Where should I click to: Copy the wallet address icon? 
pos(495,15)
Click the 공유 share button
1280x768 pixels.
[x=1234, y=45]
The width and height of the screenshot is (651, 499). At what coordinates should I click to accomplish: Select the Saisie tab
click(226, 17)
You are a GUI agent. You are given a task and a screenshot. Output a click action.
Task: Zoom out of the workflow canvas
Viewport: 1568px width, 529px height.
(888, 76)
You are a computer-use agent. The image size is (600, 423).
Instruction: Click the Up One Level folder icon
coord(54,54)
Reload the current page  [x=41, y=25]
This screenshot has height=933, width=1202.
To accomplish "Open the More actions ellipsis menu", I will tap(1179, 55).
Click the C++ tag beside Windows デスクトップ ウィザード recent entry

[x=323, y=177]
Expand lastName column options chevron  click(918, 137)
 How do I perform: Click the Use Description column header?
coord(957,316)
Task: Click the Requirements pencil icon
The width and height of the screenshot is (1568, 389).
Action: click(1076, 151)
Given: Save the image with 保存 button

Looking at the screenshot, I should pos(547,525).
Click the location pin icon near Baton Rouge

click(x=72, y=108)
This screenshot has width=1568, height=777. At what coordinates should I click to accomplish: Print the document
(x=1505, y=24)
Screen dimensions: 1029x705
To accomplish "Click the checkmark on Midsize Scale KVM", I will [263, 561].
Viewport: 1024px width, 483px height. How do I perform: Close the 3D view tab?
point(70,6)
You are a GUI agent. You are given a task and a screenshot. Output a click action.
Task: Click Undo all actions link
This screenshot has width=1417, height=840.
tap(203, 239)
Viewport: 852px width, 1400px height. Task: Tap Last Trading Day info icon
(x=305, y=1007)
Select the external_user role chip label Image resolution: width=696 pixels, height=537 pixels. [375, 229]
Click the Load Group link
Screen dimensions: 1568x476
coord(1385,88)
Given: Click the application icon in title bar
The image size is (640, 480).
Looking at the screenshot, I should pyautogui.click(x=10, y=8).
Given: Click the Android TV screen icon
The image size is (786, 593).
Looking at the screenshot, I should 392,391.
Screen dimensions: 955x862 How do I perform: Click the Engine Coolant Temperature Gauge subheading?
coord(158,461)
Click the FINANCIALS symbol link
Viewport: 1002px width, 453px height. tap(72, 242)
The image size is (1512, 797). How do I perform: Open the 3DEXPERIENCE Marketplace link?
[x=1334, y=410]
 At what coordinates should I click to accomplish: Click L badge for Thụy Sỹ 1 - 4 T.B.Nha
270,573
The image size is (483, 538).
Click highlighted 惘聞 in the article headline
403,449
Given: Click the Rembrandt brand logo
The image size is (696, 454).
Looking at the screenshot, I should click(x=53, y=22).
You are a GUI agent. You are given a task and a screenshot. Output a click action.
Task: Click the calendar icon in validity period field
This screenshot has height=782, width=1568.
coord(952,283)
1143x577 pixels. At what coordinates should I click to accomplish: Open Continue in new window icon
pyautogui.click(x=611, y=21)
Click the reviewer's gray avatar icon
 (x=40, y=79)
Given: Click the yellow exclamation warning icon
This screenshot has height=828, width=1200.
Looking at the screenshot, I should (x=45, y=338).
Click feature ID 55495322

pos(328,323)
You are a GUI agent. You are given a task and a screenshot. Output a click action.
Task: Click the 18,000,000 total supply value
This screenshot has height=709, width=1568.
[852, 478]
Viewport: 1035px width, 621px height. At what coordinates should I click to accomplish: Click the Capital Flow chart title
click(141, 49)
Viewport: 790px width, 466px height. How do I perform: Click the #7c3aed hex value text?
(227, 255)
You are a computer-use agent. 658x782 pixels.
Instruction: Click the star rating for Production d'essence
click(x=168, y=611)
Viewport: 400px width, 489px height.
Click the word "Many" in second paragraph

+++

Each entry, exactly as written, should be set down once more.

**FINISHED EXERCISE:**
Where should I click to: Copy the wallet address icon? 
pos(495,15)
Click the 공유 share button
1280x768 pixels.
[x=1234, y=45]
The width and height of the screenshot is (651, 499). At what coordinates should I click to accomplish: Select the Saisie tab
click(226, 17)
You are a GUI agent. You are given a task and a screenshot. Output a click action.
Task: Zoom out of the workflow canvas
Viewport: 1568px width, 529px height.
(888, 76)
You are a computer-use agent. The image size is (600, 423).
Instruction: Click the Up One Level folder icon
coord(54,54)
Reload the current page  [x=41, y=25]
This screenshot has height=933, width=1202.
To accomplish "Open the More actions ellipsis menu", I will tap(1179, 55).
Click the C++ tag beside Windows デスクトップ ウィザード recent entry

[x=323, y=177]
Expand lastName column options chevron  click(918, 137)
 How do I perform: Click the Use Description column header?
coord(957,316)
Task: Click the Requirements pencil icon
The width and height of the screenshot is (1568, 389).
Action: click(1076, 151)
Given: Save the image with 保存 button

Looking at the screenshot, I should pos(547,525).
Click the location pin icon near Baton Rouge

click(x=72, y=108)
This screenshot has width=1568, height=777. At what coordinates should I click to accomplish: Print the document
(x=1505, y=24)
Screen dimensions: 1029x705
To accomplish "Click the checkmark on Midsize Scale KVM", I will [263, 561].
Viewport: 1024px width, 483px height. How do I perform: Close the 3D view tab?
point(70,6)
You are a GUI agent. You are given a task and a screenshot. Output a click action.
Task: Click Undo all actions link
This screenshot has width=1417, height=840.
tap(203, 239)
Viewport: 852px width, 1400px height. Task: Tap Last Trading Day info icon
(x=305, y=1007)
Select the external_user role chip label Image resolution: width=696 pixels, height=537 pixels. [375, 229]
Click the Load Group link
Screen dimensions: 1568x476
coord(1385,88)
Given: Click the application icon in title bar
The image size is (640, 480).
Looking at the screenshot, I should pyautogui.click(x=10, y=8).
Given: Click the Android TV screen icon
The image size is (786, 593).
Looking at the screenshot, I should 392,391.
Screen dimensions: 955x862 How do I perform: Click the Engine Coolant Temperature Gauge subheading?
coord(158,461)
Click the FINANCIALS symbol link
Viewport: 1002px width, 453px height. tap(72, 242)
The image size is (1512, 797). How do I perform: Open the 3DEXPERIENCE Marketplace link?
[x=1334, y=410]
 At what coordinates should I click to accomplish: Click L badge for Thụy Sỹ 1 - 4 T.B.Nha
270,573
The image size is (483, 538).
Click highlighted 惘聞 in the article headline
403,449
Given: Click the Rembrandt brand logo
The image size is (696, 454).
Looking at the screenshot, I should click(x=53, y=22).
You are a GUI agent. You are given a task and a screenshot. Output a click action.
Task: Click the calendar icon in validity period field
This screenshot has height=782, width=1568.
coord(952,283)
1143x577 pixels. At what coordinates should I click to accomplish: Open Continue in new window icon
pyautogui.click(x=611, y=21)
Click the reviewer's gray avatar icon
 (x=40, y=79)
Given: Click the yellow exclamation warning icon
This screenshot has height=828, width=1200.
Looking at the screenshot, I should (x=45, y=338).
Click feature ID 55495322

pos(328,323)
You are a GUI agent. You are given a task and a screenshot. Output a click action.
Task: Click the 18,000,000 total supply value
This screenshot has height=709, width=1568.
[852, 478]
Viewport: 1035px width, 621px height. At what coordinates should I click to accomplish: Click the Capital Flow chart title
click(141, 49)
Viewport: 790px width, 466px height. How do I perform: Click the #7c3aed hex value text?
(227, 255)
You are a computer-use agent. 658x782 pixels.
Instruction: Click the star rating for Production d'essence
click(x=168, y=611)
Viewport: 400px width, 489px height.
Click the word "Many" in second paragraph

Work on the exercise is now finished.